Thanks. That makes my posts moot - perhaps I should have started a new thread concerning difficulties with indirect thoughts (nothing to do with italics directly, but with gleaning that a certain piece of text is an indirect thought as opposed to a narrator's observation.) This seemed the best thread at the time... Cheers
I think it's fine to discuss anything related to the conventions for thoughts. Your two links were quite relevant and had thoughtful discussions of italics for thoughts, both pros and cons.
Jane stared at the car. The curves, the shine, the history. Beautiful. I want it. I want it. I... "Nice, isn't it?" Jane frowned at the dealer's silent appearance. They should make them wear bells. "It's nonsense. I could buy half a county in rural Tennessee for the price of that car."
Up to here, I like it and I see no need for italics in this passage. But the quote here confuse me. Is she saying this out loud? Perhaps it's just the word, 'nonsense', that throws me.

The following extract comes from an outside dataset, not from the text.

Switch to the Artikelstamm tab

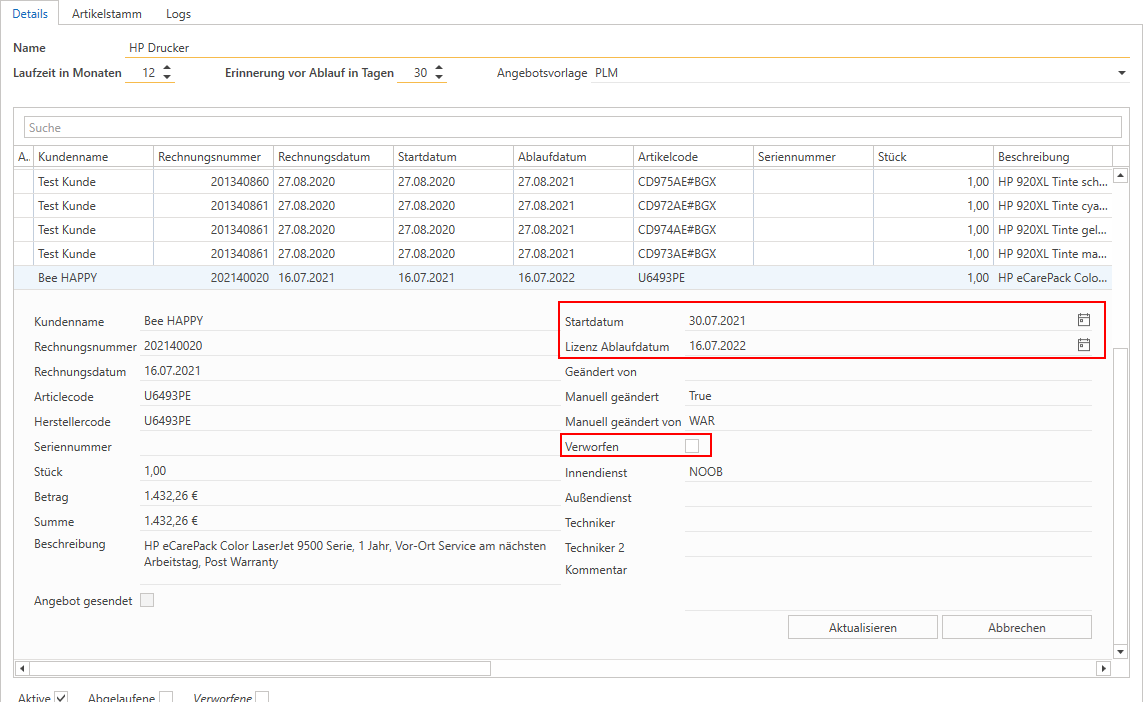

If she said the price is nonsense, or something else it would make sense. "It's nonsense" seems like a non sequitur to me following, "Nice, isn't it." Could just be how I'm reading it. We're back to the problem though, that because italics aren't needed in one situation, or the thoughts are too long and make an italics passage distracting, that means italics are never a better choice. The conclusion is a common fallacy; the conclusion doesn't follow.
Hopefully it didn't fail like I did. .rorrim a si egap rehto yreve koob ym nI=In my dooʞ ɘvɘɿy oƚʜɘɿ qɒǫɘ iƨ ɒ miɿɿoɿ. Almost right, not quite. I wonder how the book made everything mirror image text short of copying everything to something like a .pdf and inverting it.